Ethics is about welfare maximization. Humans need present punishment of past offences to deter future anti-ethical behaviour. But an hypothetical AI would be massively more powerful than us. What can she achieve in terms of welfare improvement by punishment of past offences?
“Even moral systems around the world agree quite consistently on principles of reward and punishment.”
They need that for future enforcement. When you are powerful enough you don’t need punishment (which is a welfare cost you accept today for the future deterrence).

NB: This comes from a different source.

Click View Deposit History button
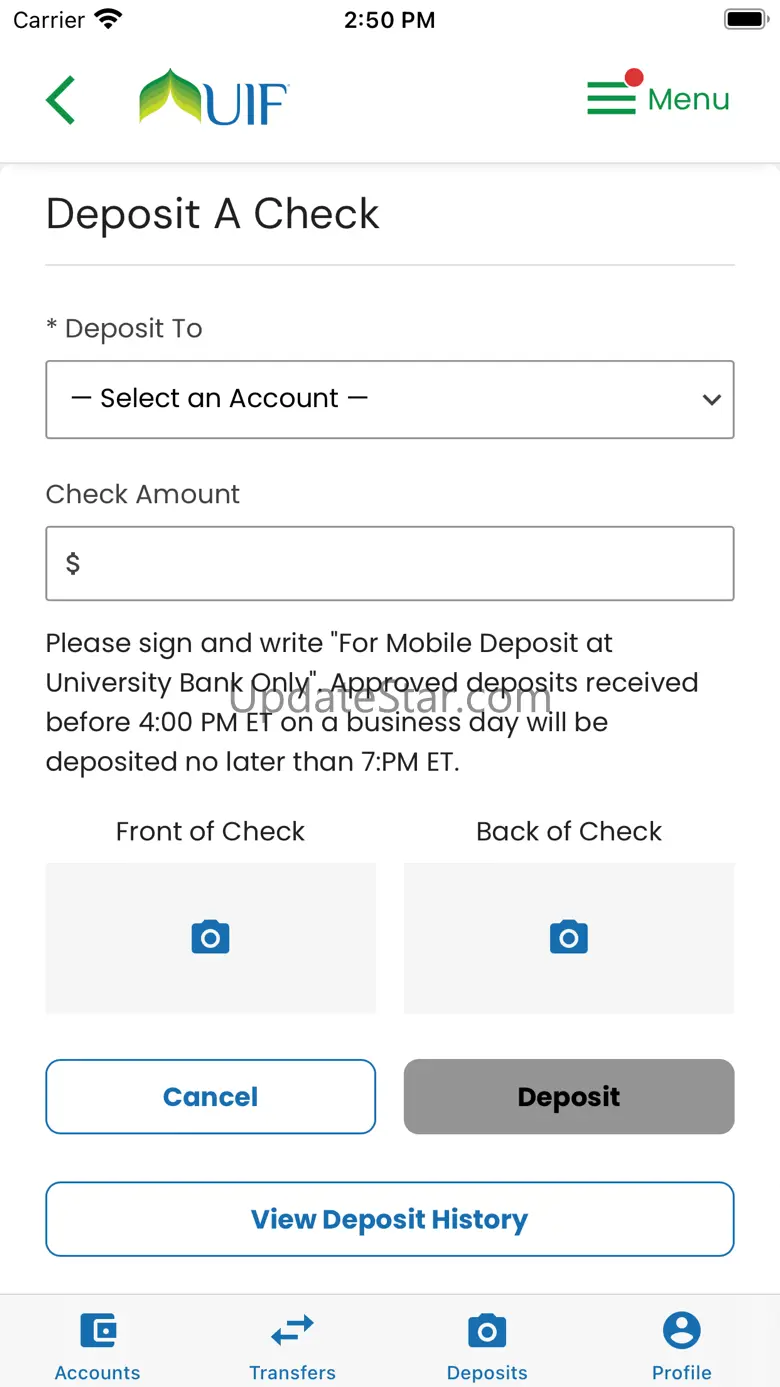Screen dimensions: 780x1387 point(390,1219)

In fact, the more efficient you are in terms of offence detection, the smaller are punishments: this is the whole history of progress in penal justice. If expected punishment is (Probability of conviction*Intensity of Punishment), substitution is optimal when your “police technology” improves, a particular historical case of this priniciple.
The present is the sum of past actions. The passage of time alone doesn’t change ethical value, positive or negative. The sum of those actions may be rewarded or punished over time, gradually moving back toward a neutral point in the process.
The purpose of ethics also isn’t behavioral modification, though that may be a byproduct. Behavioral modification is game-theoretic, and still rests on an individual choosing to become more ethical, or not.
Ethics as I define it also isn’t a welfare maximization game. Positive value is increased by improving quality of life multiplied by scale and over time, but the punishment is negative value that is of equal importance. Any system where there was an imbalance between the treatment of positive and negative value would be discriminatory, unstable, and unethical.
I’m also not claiming that ethics has any relationship to legal systems today. Today’s legal systems are just enforced moral systems, as they’d never consider beliefs or intentions to have any relevance if they were based on ethics. There is a small mountain of evidence related to cognitive bias research that documents the problems with legal systems today, but I don’t address that in this paper.
“Ethics as I define it also isn’t a welfare maximization game”
Is there any documentation on that ethical system?
“The present is the sum of past actions”.
But present action can only impact the future. Of course an AGI can use present punishments to alter future behaviour, but being powerfull enough, probably she would have better means. And regarding past action, nothing can be done.
“Any system where there was an imbalance between the treatment of positive and negative value would be discriminatory, unstable, and unethical. ”
why unstable? In a system where there are several beings with similar power, this is true. But if AGI is powerful enough, she doesn’t need to discipline humans: she can control or even alter them. Punishment is a crude mechanism useful for social interaction among near peers.
It is baked into a few different papers I’ve written since 2020. I think part of the disconnect here is that the fundamental purpose of the system of ethics I’m talking about isn’t an intention to alter future behavior. The purpose isn’t to optimize human behavior, but rather to measure it.
A system that can’t measure the ethical value of actions, positive or negative, can’t react appropriately to them. A system that can measure them and chooses not to react appropriately isn’t ethical, and if it reacts only to some fraction according to bias, then it is unstable and unethical.
“Power” as most people use the term is trivial, and collective intelligence always wins against a standalone system, no matter how “powerful” it may be, since Perspective “Binds and Blinds”, while collective intelligence reduces cognitive bias. But again, the purpose isn’t behavioral modification.
People will make their own choices, regardless of what attempts to modify their behavior are deployed. It isn’t the mandate of ethics as I use the term to modify behavior, but rather to measure ethical value, and react according to that value.